OBJECTIVE. Render the items below as a JSON list of strings, from the line containing "Click the green copy documents icon" through the line containing "point(280,461)", including both of those lines. Use one string per line and omit blank lines.

SUPPLIED INFORMATION.
## Start
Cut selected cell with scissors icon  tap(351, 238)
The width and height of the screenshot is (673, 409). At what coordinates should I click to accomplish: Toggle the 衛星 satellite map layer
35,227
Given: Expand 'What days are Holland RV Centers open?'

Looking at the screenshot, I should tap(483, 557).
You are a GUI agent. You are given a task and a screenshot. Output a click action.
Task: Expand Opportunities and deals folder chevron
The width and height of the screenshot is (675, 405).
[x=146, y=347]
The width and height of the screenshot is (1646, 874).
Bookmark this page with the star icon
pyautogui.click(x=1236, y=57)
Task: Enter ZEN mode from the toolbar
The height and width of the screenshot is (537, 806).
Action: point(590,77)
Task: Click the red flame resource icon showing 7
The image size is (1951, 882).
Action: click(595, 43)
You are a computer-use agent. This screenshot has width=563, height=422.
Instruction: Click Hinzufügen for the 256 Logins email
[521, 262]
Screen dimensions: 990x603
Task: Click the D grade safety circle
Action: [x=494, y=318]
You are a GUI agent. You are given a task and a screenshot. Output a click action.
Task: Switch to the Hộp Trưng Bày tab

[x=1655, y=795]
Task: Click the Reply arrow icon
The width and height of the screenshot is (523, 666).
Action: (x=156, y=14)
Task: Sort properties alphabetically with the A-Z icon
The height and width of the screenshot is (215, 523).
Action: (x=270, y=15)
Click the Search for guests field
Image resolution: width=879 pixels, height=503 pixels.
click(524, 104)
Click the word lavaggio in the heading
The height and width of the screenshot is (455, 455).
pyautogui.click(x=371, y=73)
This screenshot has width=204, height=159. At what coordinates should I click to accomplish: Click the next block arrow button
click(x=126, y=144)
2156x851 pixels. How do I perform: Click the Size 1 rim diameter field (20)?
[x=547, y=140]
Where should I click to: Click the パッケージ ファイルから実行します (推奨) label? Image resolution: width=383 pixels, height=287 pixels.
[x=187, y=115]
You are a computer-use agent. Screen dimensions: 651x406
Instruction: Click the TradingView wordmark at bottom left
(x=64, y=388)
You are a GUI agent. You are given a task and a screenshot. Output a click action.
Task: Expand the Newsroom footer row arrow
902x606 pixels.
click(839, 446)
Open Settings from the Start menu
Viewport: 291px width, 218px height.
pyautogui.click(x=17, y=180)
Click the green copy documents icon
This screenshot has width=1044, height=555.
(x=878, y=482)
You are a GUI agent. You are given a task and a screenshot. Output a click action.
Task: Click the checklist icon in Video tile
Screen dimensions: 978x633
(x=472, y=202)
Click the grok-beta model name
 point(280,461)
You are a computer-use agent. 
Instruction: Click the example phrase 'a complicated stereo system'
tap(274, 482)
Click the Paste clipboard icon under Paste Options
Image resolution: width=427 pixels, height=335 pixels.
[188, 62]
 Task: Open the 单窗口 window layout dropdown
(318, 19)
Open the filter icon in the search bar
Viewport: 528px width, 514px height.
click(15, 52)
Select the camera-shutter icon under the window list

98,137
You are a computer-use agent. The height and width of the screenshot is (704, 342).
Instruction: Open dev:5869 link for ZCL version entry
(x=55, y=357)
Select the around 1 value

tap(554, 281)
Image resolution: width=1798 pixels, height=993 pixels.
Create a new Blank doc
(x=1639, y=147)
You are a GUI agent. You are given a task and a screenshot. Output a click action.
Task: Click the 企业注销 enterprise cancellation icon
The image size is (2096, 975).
## End
ANSWER TO THIS EXERCISE.
[
  "Click the green copy documents icon",
  "This screenshot has width=1044, height=555.",
  "(x=878, y=482)",
  "You are a GUI agent. You are given a task and a screenshot. Output a click action.",
  "Task: Click the checklist icon in Video tile",
  "Screen dimensions: 978x633",
  "(x=472, y=202)",
  "Click the grok-beta model name",
  " point(280,461)"
]